Twice what they paid for the privilege back in 2016, the network had to outbid eight other suitors for the contract this time around. ESPN, CBS, Fox and the rest of the losing outfits will have to make do with offering dozens of games from Spain, Germany, France, Portugal, Turkey and Italy every weekend. Fans who once subsisted on bread and water now feast at the smorgasbord.

"For decades, men's soccer has been about to arrive in the United States, " wrote Andrew Marchand in the New York Post, usually the most jingoist tabloid in the country. "From Pele to the 1994 World Cup to the creation of MLS, it was always on the doorstep as a major sport on these shores.

“The definition of a major sport is largely about money. And, if soccer in this country wasn’t already here, it is now official with NBC/Comcast retaining the rights to England’s Premier League with a six-year extension for a whopping $2.76 billion . . . Its final number to retain the rights shows it. Soccer is a major sport.”

Robbie Earle and Robbie Mustoe have proven popular on NBC. Photograph: Getty

Of course, compared to the traditional American big four, the actual viewing numbers are still relatively minor league. Even the biggest games draw around a million pairs of eyes, less than a third of the audience garnered by a major college football match on a Saturday afternoon.

But, aside from putting eyeballs on screen at off-peak times like 7.30am on a weekend morning, NBC is investing in the future. If statistics show the average baseball fan is a 57-year-old geezer, the Premier League aficionado is between 15 and 30, wearing the shirt of a club from an English city he may never visit, and evincing far more interest in VAR than ERA (Earned Run Average).

Aside from shaking down these die-hards by forcing them to buy a monthly subscription for the Peacock streaming app, NBC has done a very fine job with the English league.

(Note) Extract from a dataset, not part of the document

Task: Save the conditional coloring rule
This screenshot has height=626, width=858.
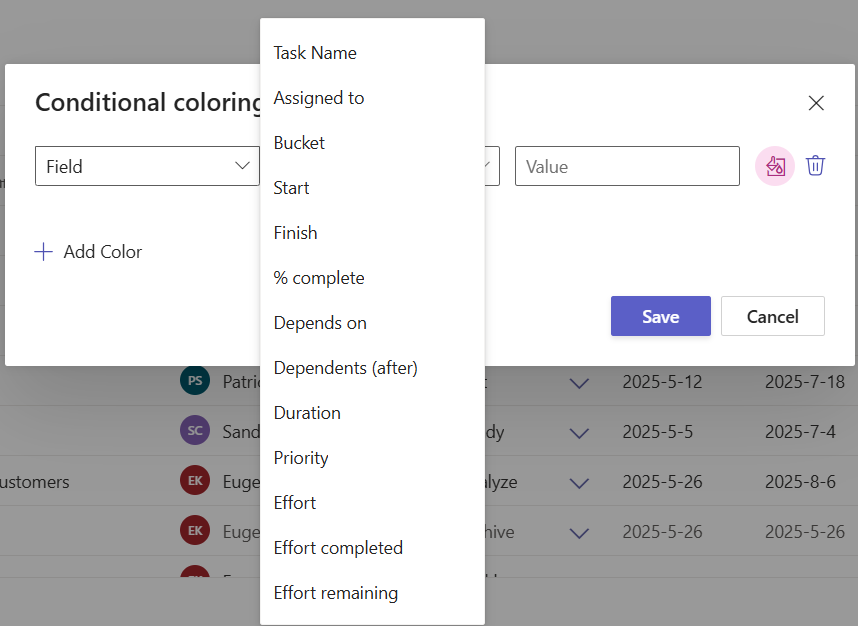Action: point(660,316)
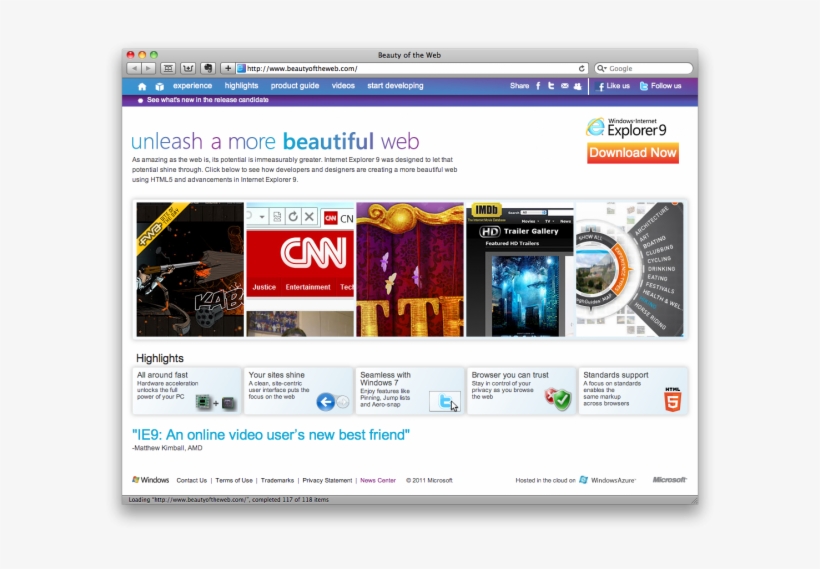
Task: Select the start developing menu item
Action: click(395, 86)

For a crowd who produce the most cringe-inducingly awful Olympics coverage, they have done this sport justice.

Just by taking it seriously. Resisting the urge to patronise or pander, and thankfully sparing us hysterically gimmicky co-commentators, they also opted for solid, informed punditry from Robbie Mustoe and Robbie Earle (relative unknowns to American audiences when they started) rather than reheating the likes of Alexi Lalas and Eric Wynalda.

Puerile

CBS could learn a lot from their approach. Their Champions League coverage is puerile by comparison. Micah Richards thinks a contagious laugh and enthusiastic delivery masks his ignorance of non-English teams. It doesn't. Especially when those watching him across America take in Bundesliga, La Liga and Serie A games on a regular basis. Jamie Carragher doesn't cover himself in glory either in that studio, often appearing like a fella on a well-paid, less serious jolly from his more serious Sky duties. Sure, it's the only Yanks watching.

Then again, this channel offers Golazo, a haphazard production that jumps from game to game as the action dictates. Tailored to the attention deficit generation, it throws up situations like the producer who once cut away from Messi dribbling towards the opposing box in order to show a corner in another match.

This video-game type guff runs on CBS's dedicated sports channel because, as with NBC and ESPN, their investment in soccer is designed to strong arm fans into purchasing their streaming app, Paramount Plus, the only place to watch full Champions League matches for most of the season.

The increased availability of games then is underpinned by the realisation soccer has become big business here because it remains a largely middle-class sport. A suburban fanbase willing and capable of forking over hundreds of dollars on top of their normal cable bill just to access the best live fare from Europe is the stuff of advertisers' dreams. The same easy marks who, before Covid struck, the biggest clubs were coming out here every summer to wring money out of in so many dreadful pre-season friendlies.

Still, the armchair fans have an embarrassment of televised riches. As long as they can afford them.